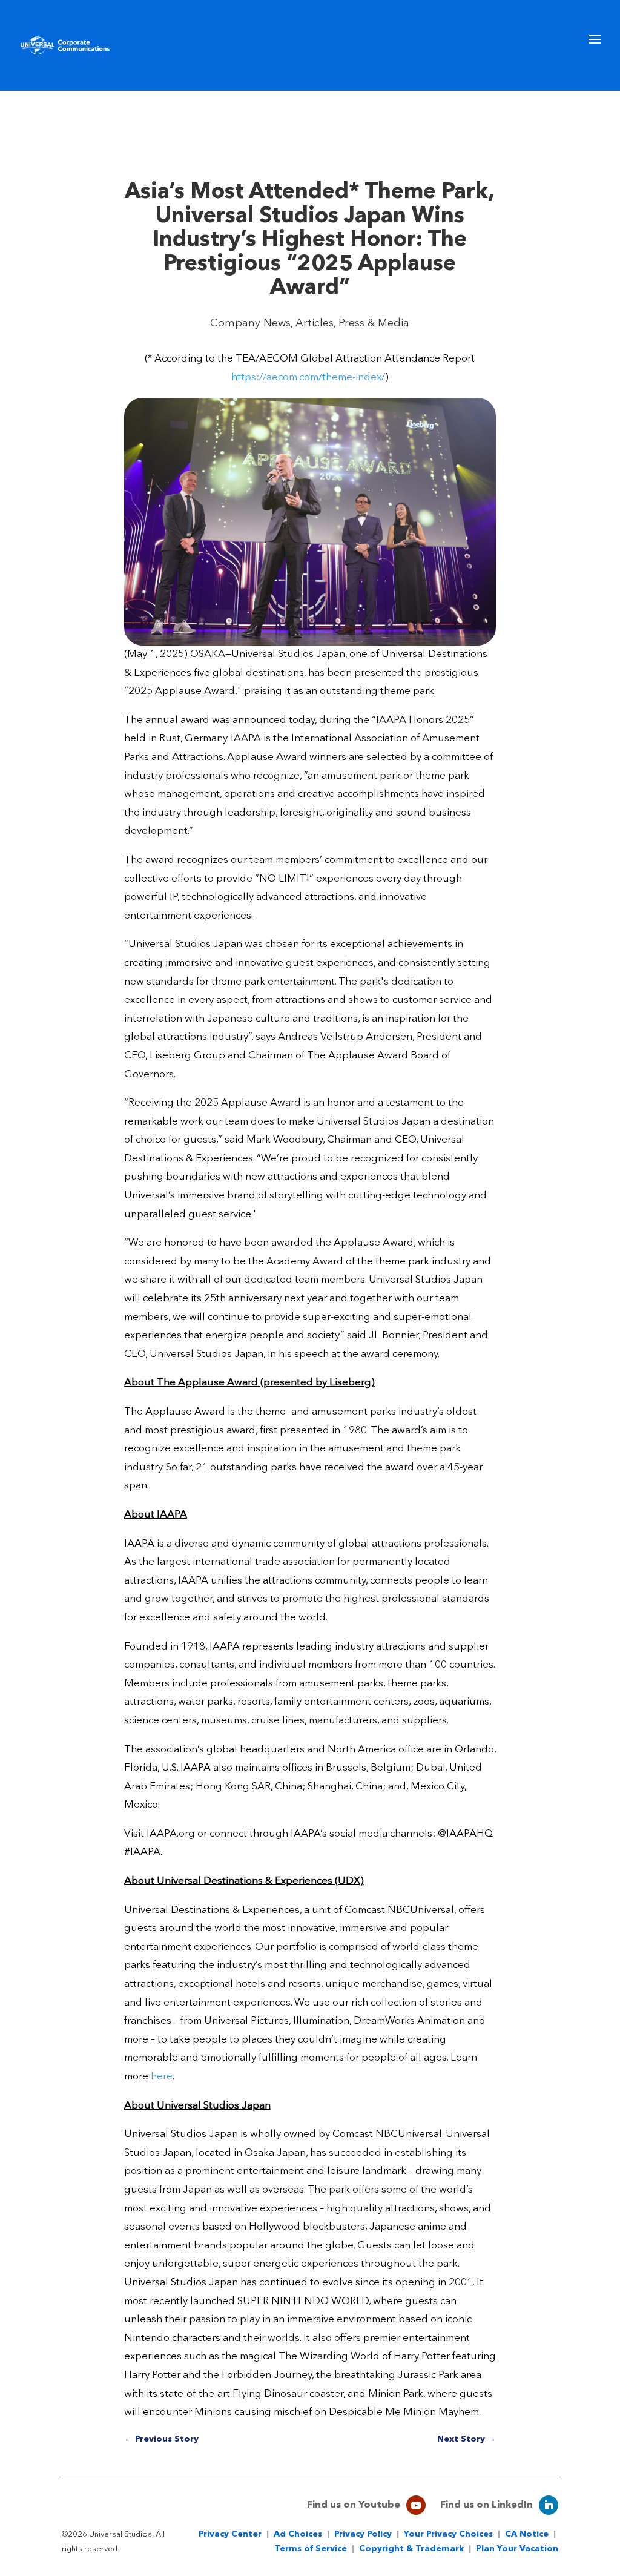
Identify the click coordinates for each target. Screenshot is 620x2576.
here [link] (162, 2077)
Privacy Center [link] (230, 2534)
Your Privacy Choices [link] (448, 2534)
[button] (594, 60)
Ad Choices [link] (298, 2534)
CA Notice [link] (527, 2534)
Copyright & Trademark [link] (411, 2549)
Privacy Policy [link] (363, 2534)
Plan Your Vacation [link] (517, 2549)
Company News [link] (250, 323)
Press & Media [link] (373, 323)
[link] (64, 45)
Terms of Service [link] (310, 2549)
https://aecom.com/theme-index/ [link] (308, 377)
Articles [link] (314, 323)
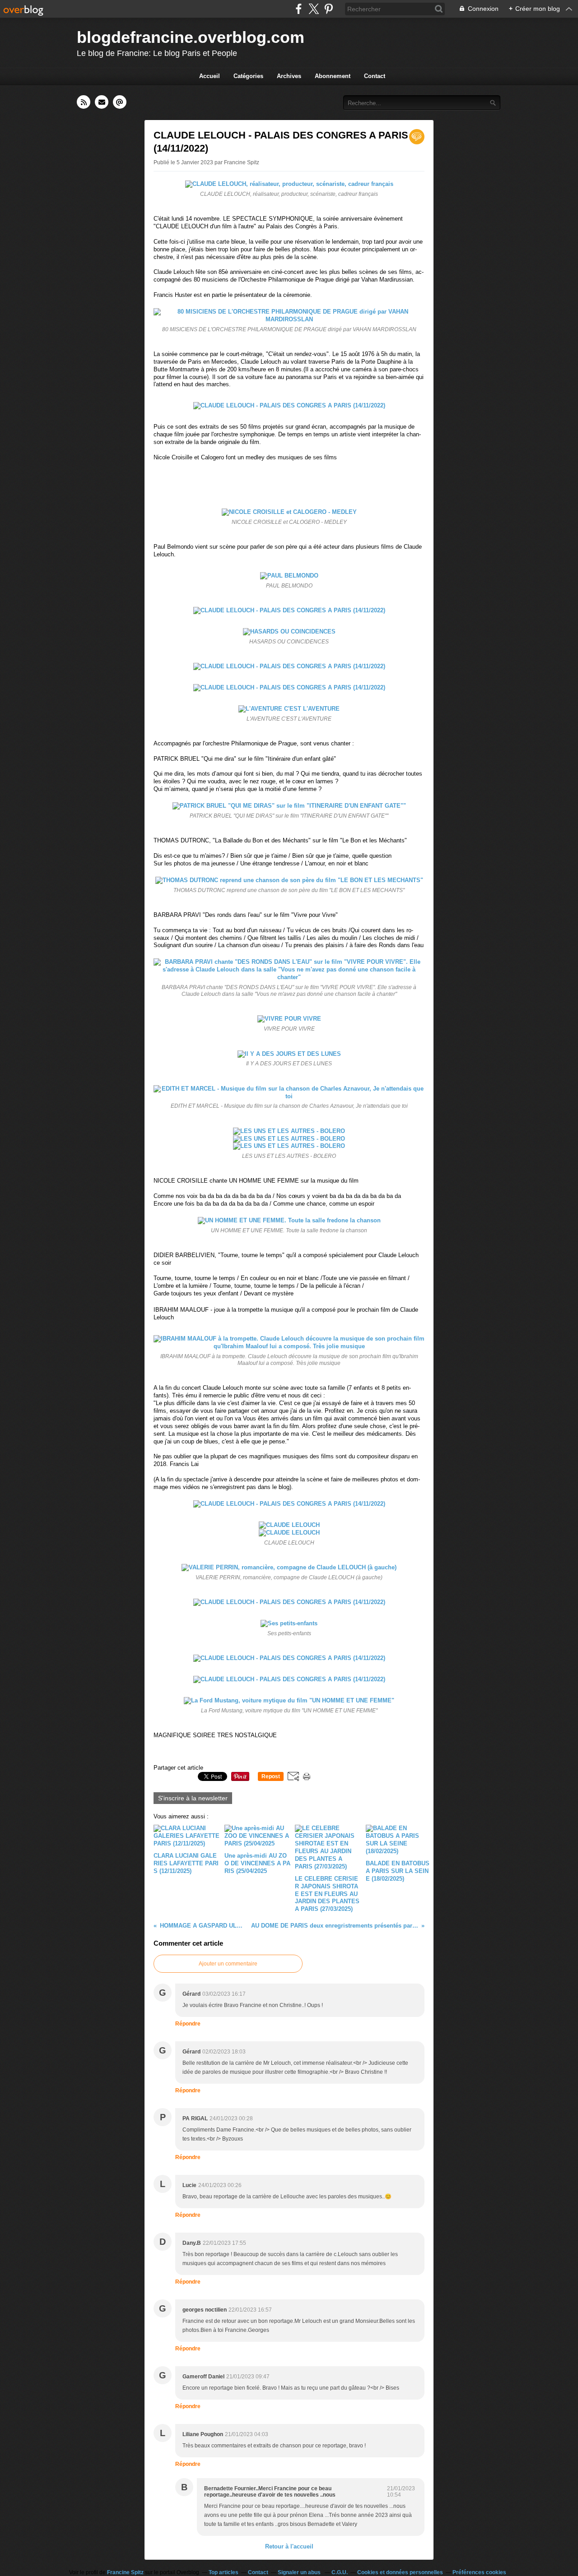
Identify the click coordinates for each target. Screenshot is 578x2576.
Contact (374, 76)
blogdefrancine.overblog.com (190, 37)
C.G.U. (339, 2572)
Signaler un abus (300, 2572)
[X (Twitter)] (313, 9)
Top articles (223, 2572)
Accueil (209, 76)
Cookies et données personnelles (400, 2572)
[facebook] (298, 9)
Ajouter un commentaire (228, 1964)
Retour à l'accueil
= = = = = = =
Retype only the lines above from the one with "[link] (64, 45)" through the one with "Signaler un abus (300, 2572)", exactly and with both ends. Images stay out.

▸ ANSWER BOX
[link] (64, 45)
Terms of Service [link] (310, 2549)
https://aecom.com/theme-index/ [link] (308, 377)
Articles [link] (314, 323)
Identify the click coordinates for each target. Screenshot is 578x2576.
Contact (374, 76)
blogdefrancine.overblog.com (190, 37)
C.G.U. (339, 2572)
Signaler un abus (300, 2572)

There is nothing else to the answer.